James Petty
A woman walks in to gay men’s bar… and what happens? A number of things might—maybe nothing happens. Or, depending on the particular city, night or bar, she may be refused entry, or warned that she is entering a venue designed for gay men, she may be charged a higher entry fee than a man would, she may be made to feel unwelcome by getting charged more for drinks or by not being served by the bar staff at all.
I was in Portland, Oregon last week and was doing a bit of research for where to go out at night—it was my last week in the US and wanted to check out the gay scene. I hadn’t had to be so thorough in New York City and San Fransisco but Portland was different, a smaller city whose urban spaces are less centralised, less grouped into cultural clusters—there is no East Village or Castro in Portland.
On the website Yelp! I was reading reviews and there seemed to be a couple of common threads present in the reviews of the larger gay venues*. Male reviewers tended to like the bar/club but some complained about the presence of women. Women tended to like them also, or they would have if they hadn’t been treated so poorly by the staff and clientele.
It’s an issue that pops up from time to time: the right of straight women to attend bars specifically targeted at gay men—this is a particularly relevant issue in Melbourne where the owner of The Peel won the right to ban women and heterosexuals on the basis of their gender/sexuality.
Opinions are varied, and not necessarily split down the gender divide: women have traditionally been the main ally/BFF of the gay man and are thus likely to be in spaces where gay men congregate. On the other hand the defining characteristic of male homosexuality, at least at a basic level, is a sexual dynamic that excludes women, thus the presence of women at gay bars is seen by some gay men as inappropriate or contra that dynamic.
The other, more controversial, and honestly more galling, manifestation of women at gay bars is typified by the ‘hens night’ stereotype—groups of drunk and obnoxious straight women attending gay bars where they don’t necessarily know any gay men for a trashy night of drinking and dancing. For some gay men—and I don’t fully exclude myself from this—this can create the feeling of being viewed as a circus freak; that the male homosexual culture can be treated like and consumed as a tourist attraction. This tendency was exemplified in San Fransisco recently when the city banned sightseeing tour companies from stopping on Castro St to disgorge busloads of Chinese tourists** to snap photos of gay men walking their dogs, having coffee and going about their everyday lives.
Reading these reviews and an article in Bitch magazine got me thinking about the function of gay venues and the politics of safe spaces. Gay bars have obviously functioned as a way of creating safe spaces for gay men, especially in a historical context but still very much so today. I guess the question is, does the attendance of straight women at gay bars undermine this? I think in some cases, yes. But, the other question raised, and that is perhaps often ignored, is are gay bars and clubs safe spaces for women too? Many of the more irate male reviewers on Yelp! posed the question, ‘You’ve got your own bars to go to, why don’t you go there?’ This seems logical at first, but, since straight women attending gay bars is hardly an uncommon phenomenon, it begs the question are ‘straight’ bars and clubs actually safe for women? The obvious answer is: probably not.

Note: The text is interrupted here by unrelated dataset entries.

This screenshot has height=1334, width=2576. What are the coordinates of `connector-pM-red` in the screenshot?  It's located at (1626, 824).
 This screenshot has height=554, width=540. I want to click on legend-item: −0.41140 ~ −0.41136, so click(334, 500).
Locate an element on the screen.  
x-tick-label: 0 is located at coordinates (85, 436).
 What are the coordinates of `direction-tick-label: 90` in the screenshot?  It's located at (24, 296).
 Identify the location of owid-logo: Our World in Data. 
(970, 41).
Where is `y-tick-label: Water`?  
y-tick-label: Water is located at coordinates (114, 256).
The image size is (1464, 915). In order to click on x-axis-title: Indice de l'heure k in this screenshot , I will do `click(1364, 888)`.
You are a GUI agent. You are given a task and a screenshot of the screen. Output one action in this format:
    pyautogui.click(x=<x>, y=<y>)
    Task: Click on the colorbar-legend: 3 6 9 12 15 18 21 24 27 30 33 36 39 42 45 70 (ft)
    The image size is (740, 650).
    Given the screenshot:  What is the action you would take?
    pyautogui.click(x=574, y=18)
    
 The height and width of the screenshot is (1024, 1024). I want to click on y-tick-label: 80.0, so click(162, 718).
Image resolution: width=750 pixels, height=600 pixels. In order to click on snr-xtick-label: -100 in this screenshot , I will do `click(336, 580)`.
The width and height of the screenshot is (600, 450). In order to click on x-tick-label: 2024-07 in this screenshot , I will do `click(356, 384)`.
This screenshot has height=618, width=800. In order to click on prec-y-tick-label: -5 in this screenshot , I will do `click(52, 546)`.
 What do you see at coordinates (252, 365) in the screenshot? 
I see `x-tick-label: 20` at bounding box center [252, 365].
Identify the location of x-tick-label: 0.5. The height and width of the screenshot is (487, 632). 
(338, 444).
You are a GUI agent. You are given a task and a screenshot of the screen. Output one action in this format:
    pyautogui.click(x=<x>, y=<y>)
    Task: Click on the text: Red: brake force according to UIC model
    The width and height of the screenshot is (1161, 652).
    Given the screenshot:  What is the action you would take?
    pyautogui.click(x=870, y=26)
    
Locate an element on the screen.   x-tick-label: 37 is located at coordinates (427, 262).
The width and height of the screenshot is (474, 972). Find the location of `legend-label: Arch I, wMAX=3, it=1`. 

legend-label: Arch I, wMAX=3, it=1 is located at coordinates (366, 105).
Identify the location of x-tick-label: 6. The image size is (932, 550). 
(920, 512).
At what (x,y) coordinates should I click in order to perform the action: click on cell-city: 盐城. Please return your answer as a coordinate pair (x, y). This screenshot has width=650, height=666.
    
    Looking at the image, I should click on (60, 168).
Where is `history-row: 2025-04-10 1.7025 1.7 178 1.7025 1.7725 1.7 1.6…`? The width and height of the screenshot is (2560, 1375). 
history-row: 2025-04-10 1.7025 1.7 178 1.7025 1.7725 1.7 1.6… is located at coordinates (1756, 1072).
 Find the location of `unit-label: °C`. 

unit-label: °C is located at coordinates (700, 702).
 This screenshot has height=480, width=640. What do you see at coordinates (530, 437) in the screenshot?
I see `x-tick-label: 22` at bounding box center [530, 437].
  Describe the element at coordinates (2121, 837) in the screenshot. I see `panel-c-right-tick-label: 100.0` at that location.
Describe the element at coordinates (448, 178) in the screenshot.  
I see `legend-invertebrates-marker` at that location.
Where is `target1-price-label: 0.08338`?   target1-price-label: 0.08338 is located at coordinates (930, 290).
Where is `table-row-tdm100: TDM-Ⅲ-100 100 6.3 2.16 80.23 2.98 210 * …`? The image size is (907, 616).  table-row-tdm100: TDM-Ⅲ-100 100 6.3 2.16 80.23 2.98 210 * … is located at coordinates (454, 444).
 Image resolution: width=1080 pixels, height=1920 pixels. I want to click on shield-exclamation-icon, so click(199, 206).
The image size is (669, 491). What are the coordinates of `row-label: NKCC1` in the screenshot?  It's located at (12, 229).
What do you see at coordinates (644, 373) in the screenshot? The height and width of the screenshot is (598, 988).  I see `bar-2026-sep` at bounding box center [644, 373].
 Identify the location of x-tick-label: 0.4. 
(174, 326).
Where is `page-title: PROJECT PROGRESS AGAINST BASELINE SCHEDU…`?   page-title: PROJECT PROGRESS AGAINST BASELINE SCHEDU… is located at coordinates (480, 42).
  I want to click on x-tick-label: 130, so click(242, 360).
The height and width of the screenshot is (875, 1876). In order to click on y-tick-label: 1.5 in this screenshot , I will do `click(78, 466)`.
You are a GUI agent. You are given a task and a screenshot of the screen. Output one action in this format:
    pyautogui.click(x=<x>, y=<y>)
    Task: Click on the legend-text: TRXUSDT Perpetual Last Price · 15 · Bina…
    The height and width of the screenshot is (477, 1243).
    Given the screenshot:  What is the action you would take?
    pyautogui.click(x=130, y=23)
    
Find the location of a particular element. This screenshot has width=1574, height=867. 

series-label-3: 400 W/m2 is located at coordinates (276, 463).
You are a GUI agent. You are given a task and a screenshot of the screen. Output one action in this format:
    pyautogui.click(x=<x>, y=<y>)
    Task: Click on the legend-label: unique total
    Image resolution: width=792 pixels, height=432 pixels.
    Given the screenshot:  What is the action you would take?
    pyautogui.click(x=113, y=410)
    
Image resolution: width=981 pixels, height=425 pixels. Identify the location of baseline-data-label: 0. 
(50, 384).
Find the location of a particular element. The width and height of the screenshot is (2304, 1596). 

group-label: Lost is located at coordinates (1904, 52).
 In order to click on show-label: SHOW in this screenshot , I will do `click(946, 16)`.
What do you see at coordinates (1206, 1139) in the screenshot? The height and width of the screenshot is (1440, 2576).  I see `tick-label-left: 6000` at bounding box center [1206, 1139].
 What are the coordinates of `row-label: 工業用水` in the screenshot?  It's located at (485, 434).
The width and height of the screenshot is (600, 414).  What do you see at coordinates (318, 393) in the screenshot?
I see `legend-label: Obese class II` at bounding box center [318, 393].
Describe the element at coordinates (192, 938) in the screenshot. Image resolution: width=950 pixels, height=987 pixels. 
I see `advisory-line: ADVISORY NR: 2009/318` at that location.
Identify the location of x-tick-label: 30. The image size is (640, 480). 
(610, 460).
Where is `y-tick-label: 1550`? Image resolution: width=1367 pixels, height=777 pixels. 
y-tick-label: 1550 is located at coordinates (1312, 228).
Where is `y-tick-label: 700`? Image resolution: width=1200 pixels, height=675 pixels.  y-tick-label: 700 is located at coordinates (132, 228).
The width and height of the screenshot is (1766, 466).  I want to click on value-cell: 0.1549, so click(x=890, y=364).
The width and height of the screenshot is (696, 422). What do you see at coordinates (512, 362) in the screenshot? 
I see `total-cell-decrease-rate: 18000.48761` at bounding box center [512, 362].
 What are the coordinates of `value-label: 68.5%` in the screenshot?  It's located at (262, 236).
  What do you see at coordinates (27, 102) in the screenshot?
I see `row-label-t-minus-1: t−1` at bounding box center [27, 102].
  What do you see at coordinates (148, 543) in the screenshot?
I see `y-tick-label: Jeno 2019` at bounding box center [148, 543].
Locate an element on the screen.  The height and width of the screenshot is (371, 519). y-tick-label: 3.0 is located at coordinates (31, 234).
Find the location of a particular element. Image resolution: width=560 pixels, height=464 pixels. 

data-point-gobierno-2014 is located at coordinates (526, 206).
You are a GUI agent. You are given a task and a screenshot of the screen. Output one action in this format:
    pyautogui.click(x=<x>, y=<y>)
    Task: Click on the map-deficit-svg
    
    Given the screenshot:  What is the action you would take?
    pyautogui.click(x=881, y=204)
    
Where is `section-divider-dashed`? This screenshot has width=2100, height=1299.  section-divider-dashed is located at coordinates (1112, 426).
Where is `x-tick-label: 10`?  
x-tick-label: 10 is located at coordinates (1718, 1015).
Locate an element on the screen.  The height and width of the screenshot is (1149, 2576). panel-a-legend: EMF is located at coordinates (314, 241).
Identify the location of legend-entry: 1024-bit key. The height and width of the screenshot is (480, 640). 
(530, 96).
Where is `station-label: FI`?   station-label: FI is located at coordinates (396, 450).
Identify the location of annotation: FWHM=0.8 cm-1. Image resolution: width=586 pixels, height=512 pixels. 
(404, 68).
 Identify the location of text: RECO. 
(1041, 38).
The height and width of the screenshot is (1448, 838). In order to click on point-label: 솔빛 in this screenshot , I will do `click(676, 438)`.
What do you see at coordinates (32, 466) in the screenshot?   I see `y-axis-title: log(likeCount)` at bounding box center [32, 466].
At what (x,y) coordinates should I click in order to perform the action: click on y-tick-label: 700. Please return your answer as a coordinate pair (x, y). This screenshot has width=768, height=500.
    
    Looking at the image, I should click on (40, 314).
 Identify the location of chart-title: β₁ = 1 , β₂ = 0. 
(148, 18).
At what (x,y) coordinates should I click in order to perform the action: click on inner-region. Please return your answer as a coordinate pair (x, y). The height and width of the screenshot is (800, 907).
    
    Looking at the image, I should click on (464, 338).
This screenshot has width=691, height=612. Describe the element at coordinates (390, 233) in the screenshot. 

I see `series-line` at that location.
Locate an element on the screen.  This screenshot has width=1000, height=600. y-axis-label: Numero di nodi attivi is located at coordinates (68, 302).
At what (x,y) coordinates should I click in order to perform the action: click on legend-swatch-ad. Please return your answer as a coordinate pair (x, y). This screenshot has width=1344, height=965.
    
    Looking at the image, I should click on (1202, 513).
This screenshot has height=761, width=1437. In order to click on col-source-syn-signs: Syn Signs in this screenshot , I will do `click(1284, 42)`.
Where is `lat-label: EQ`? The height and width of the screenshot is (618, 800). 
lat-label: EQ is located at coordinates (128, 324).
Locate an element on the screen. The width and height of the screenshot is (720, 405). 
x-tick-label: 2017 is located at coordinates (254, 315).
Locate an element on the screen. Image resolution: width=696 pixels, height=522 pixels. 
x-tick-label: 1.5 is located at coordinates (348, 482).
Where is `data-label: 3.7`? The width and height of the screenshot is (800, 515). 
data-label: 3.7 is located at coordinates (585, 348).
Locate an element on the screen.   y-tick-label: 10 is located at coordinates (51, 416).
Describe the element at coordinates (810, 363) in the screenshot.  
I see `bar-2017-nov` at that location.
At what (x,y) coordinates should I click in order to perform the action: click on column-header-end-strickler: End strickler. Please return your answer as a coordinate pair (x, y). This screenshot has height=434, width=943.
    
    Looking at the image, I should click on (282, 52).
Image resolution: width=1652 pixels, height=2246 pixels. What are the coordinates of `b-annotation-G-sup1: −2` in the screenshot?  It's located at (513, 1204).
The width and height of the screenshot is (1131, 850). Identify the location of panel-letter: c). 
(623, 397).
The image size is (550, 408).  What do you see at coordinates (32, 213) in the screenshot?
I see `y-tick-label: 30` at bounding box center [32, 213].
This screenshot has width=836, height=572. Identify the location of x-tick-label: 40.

The article in Bitch talked about the hazards many women face at ‘straight’ clubs: insidious inspections by doormen who may refuse them entry if they are not deemed ‘hot enough’, unsolicited and insistent come-ons, unwanted ogling, grinding and groping, the risk of being sexually assaulted, the risk of having your drink spiked, the need to perform an idealized display of femininity, the inability to dance without it ‘meaning something’ (i.e. consent), the list went on. In light of this, it seems that gay bars may function as an ersatz refuge for straight women against the misogynist, slut-shaming and victim-blaming hetero world.
The historical alliance between women and queers has not always been harmonious—in reference to each other as well as internally within both groups— but each has fought, often allied, for the right for safe spaces. But what happens when the presence of women makes gay bars unsafe, or when gay bars enact policies designed to exclude women?
It seems that one of the reasons straight women attend gay bars is because they are excluded from the dominant sexual dynamic. Gay men attend gay bars in order to create a space in which their sexual dynamic is dominant, but does the presence of straight women undermine this? Evidence suggests that it does, and if so, this creates a divisive politic between two minorities.
So the question is, do gay venues have the right to put the safety of their gay male patrons above that of their heterosexual women patrons and therefore further engender this division? Ideally, no, but surely the very concept of a ‘safe space’ necessitates exclusion. Thus, while I do not support the exclusion of straight women from gay venues, nor do I support the diminishment of the importance or sanctity of those spaces for gay men due to the presence of members from another group. While this position obviously fails to offer an adequate answer, it does perhaps highlight that the safe spaces politic is itself insufficient for addressing such issues.
*In Portland the smaller bars and bars located outside the city centre tended to be ‘mixed’ which precludes this dynamic of tribalism.
**I specify that the tourists were Chinese for cultural context only, as tourists from Western cultural contexts would be unlikely to find such a sight so compelling.